Dipende. I miei articoli richiedono tempo per guardarli nei particolari. Il turismo rapido e veloce non si ferma. Adesso c’è un nuovo tipo di turismo, diverso: le persone si fermano, vogliono parlare, vogliono capire gli oggetti, vogliono interagire. Non è solo un “compro un ricordo e scappo”: il ricordo deve ricordare quel momento, per cui si crea un rapporto diverso. Questo turismo è quello che piace a me.
Quanto è importante avere un luogo in cui lavorare?
Lo spazio fisico è importante e non è mai abbastanza. Io sono in questo posto da quattro anni ed è un posto abbastanza grande. Potrei anche riempire un capannone dai tanti oggetti che ho! Però prima ero in tredici metri quadri con laboratorio e vendita, per cui era molto complicato. È anche difficile trovare uno spazio grande a un prezzo adeguato.
Sei particolarmente legata a qualcuno dei tuoi prodotti?
Una collezione a cui sono molto legata è la collezione delle farfalle perché mi ha fatta conoscere e piace. Il gioiello del cuore è il coupe du cinema: sono delle scene di film anni ’50 e ’60, in 3D, è concepito come le quinte del teatro, composto su diversi livelli: ha profondità e poi racconta film che ancora sono famosi.

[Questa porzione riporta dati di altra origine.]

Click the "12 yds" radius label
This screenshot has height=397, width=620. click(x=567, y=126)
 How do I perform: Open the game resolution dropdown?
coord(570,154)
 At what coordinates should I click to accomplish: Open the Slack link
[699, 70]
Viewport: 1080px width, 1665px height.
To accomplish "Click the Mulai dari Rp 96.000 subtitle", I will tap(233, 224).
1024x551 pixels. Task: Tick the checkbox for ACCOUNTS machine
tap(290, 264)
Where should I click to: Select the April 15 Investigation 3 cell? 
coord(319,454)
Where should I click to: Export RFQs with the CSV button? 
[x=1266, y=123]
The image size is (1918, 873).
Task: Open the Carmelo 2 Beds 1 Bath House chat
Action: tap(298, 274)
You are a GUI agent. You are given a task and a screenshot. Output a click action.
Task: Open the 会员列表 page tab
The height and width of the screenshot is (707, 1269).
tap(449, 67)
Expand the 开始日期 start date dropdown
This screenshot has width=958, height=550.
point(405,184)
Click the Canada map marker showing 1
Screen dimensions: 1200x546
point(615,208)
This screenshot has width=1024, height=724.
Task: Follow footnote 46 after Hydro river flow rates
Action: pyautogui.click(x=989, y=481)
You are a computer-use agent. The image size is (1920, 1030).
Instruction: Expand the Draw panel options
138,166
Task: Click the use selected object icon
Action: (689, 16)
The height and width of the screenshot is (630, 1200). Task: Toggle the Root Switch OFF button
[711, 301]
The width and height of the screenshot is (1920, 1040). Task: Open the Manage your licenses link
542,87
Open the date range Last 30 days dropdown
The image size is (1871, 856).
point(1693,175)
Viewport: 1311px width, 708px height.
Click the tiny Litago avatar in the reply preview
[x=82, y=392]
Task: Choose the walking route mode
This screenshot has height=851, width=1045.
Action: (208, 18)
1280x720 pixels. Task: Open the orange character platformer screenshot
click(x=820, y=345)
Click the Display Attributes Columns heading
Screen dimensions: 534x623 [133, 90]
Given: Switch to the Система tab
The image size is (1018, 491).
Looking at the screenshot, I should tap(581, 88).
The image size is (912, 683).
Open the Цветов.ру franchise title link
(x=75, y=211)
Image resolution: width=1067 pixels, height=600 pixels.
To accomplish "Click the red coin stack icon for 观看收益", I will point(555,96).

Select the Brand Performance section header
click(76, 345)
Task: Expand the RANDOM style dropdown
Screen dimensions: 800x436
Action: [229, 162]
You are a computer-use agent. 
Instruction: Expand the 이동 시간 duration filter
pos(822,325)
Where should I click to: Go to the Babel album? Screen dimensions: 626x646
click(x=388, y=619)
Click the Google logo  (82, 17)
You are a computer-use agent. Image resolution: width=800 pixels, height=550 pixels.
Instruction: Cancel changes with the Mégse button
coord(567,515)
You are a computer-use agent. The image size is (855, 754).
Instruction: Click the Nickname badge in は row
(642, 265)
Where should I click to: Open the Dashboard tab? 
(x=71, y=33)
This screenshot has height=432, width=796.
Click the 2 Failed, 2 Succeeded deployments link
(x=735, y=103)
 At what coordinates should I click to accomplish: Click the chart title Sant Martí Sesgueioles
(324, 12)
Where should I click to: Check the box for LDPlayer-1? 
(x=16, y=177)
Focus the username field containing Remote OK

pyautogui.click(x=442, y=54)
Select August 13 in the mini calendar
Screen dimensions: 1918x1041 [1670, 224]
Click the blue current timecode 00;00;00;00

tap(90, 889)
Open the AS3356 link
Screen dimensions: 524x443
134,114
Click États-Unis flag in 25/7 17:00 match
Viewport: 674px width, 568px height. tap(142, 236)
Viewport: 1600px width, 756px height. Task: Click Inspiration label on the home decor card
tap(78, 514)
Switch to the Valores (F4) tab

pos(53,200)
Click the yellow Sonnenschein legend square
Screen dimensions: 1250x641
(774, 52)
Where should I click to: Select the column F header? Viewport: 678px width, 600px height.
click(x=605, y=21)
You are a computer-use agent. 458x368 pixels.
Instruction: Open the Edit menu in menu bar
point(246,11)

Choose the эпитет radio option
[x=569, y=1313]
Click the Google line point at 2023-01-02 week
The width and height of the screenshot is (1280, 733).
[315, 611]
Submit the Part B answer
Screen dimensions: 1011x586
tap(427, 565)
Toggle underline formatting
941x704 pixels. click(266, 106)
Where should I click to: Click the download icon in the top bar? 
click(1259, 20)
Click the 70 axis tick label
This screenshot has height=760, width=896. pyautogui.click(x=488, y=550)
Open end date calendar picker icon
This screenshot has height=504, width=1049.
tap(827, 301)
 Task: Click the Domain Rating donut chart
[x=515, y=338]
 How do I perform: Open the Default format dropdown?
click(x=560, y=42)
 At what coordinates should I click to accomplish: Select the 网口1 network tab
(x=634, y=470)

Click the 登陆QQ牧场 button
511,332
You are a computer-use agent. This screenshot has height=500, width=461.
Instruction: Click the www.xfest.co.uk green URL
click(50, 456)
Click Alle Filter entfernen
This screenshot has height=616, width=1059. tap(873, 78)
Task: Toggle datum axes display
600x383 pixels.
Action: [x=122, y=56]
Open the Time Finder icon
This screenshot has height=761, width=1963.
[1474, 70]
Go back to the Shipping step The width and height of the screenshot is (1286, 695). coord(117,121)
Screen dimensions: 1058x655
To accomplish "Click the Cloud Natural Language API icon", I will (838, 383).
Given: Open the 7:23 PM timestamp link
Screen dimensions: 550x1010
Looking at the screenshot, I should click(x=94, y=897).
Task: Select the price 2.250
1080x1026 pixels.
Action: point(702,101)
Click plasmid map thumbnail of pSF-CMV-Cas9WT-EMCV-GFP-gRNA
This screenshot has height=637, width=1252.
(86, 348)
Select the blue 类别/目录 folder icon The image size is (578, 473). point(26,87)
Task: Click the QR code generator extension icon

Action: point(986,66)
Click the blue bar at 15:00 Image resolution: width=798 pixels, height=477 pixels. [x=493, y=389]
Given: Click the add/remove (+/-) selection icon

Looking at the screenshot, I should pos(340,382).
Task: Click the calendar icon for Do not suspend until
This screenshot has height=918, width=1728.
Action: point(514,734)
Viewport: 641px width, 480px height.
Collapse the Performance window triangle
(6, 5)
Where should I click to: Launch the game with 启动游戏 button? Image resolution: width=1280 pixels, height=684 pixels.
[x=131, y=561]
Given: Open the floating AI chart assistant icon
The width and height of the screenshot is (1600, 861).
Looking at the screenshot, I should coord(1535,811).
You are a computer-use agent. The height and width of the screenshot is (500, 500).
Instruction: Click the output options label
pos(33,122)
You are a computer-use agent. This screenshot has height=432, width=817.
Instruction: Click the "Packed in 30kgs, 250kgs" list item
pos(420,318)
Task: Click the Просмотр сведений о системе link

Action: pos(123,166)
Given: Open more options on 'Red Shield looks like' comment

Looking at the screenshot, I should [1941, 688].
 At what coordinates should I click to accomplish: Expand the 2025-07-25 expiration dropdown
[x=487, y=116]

Hai progetti per il futuro?
Io sono sempre in movimento. A me i cambiamenti piacciono. L’obiettivo adesso sono gli Stati Uniti: sto cercando di promuovere lì il mio prodotto. È un lavoro lungo, difficile, soprattutto per una realtà piccola come la mia. Cambiare… Sempre! Progetti ce ne sono tanti. Vediamo!